▸ **YOUR GOAL**:
Could you copy, word for word, the stretch of rows from the line that contains "The width and height of the screenshot is (821, 520)." through the line that contains "Disable the Workload", including both of those lines?

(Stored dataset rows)
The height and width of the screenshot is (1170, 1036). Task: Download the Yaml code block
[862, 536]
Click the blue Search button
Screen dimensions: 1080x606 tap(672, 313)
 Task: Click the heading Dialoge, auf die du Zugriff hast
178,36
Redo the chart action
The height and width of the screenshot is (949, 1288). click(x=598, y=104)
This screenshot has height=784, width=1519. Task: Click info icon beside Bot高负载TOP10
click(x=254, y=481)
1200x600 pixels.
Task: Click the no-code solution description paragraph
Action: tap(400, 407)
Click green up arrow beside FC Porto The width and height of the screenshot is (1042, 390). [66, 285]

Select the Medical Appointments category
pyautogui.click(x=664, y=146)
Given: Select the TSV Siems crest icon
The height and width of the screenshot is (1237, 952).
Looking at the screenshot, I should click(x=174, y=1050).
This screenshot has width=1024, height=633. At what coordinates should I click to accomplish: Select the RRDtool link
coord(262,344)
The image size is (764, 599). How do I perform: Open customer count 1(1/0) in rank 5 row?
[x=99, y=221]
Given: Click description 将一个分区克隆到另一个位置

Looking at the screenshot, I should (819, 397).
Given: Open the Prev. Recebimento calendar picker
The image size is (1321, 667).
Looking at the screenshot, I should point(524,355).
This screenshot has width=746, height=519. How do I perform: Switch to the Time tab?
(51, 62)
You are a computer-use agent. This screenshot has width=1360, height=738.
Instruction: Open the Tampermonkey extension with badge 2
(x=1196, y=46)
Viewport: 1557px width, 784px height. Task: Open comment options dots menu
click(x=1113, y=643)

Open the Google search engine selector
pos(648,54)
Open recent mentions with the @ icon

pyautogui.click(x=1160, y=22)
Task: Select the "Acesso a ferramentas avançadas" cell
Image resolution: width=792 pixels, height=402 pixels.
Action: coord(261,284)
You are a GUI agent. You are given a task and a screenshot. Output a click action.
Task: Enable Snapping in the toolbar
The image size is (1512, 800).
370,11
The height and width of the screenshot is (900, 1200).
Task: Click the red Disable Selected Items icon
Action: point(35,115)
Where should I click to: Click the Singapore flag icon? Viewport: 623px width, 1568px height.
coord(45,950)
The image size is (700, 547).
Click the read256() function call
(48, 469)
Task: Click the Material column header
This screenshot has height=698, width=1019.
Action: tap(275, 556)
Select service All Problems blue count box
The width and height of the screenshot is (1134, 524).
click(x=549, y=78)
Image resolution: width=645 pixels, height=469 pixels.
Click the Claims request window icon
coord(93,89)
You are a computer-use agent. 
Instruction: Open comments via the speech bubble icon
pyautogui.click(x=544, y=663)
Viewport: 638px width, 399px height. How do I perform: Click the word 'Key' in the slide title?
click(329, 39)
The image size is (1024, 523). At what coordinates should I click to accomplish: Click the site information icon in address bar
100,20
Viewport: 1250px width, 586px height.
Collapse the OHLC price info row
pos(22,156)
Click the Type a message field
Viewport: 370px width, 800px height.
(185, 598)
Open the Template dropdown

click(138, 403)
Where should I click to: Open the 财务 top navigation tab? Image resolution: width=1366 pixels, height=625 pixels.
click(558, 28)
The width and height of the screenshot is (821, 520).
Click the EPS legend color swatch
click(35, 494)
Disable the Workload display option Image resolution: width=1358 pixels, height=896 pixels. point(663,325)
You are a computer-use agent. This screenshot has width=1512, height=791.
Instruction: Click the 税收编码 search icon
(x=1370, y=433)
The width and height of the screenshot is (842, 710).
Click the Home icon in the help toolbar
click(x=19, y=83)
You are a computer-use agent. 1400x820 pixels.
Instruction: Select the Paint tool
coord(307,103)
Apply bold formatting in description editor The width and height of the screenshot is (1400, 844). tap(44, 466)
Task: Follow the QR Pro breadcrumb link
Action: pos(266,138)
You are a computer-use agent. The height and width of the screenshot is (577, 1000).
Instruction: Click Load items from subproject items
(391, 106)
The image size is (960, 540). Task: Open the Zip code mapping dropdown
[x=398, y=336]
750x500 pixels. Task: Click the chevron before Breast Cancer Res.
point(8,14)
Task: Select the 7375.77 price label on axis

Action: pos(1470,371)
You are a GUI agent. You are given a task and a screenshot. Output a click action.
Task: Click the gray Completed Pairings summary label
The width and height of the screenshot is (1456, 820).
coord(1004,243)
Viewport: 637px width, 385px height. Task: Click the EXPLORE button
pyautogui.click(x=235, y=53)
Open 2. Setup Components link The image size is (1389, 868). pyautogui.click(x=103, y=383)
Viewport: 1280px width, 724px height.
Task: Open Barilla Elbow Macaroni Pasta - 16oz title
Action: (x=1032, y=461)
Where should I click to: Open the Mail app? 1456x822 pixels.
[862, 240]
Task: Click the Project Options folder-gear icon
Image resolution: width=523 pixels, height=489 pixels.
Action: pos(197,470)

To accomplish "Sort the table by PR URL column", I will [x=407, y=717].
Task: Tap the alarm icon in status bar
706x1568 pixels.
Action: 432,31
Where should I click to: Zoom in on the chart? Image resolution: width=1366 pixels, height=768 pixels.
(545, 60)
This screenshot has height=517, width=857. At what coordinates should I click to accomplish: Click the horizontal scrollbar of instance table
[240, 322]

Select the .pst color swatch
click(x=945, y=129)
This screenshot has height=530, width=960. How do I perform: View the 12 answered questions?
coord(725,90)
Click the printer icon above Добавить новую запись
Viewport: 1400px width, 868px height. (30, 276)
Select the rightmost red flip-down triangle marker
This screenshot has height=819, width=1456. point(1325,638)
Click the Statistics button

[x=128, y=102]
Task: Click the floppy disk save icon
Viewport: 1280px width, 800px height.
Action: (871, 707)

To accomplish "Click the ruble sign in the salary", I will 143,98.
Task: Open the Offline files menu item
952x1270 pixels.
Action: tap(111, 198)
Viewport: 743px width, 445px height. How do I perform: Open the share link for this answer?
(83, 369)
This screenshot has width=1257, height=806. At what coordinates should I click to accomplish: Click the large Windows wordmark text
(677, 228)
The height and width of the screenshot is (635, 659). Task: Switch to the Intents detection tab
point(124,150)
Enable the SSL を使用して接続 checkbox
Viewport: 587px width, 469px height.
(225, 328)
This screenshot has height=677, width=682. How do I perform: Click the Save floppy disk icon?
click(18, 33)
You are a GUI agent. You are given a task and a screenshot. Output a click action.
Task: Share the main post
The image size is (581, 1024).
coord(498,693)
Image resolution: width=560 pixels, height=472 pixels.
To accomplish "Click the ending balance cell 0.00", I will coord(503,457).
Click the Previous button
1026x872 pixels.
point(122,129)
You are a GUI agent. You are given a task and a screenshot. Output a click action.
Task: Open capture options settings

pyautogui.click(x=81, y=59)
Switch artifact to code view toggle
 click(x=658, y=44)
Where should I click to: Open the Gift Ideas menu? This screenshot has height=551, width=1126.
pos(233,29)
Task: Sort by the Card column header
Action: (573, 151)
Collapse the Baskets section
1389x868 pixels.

▸ **RESULT OF THE EXERCISE**:
The width and height of the screenshot is (821, 520).
Click the EPS legend color swatch
click(35, 494)
Disable the Workload display option Image resolution: width=1358 pixels, height=896 pixels. point(663,325)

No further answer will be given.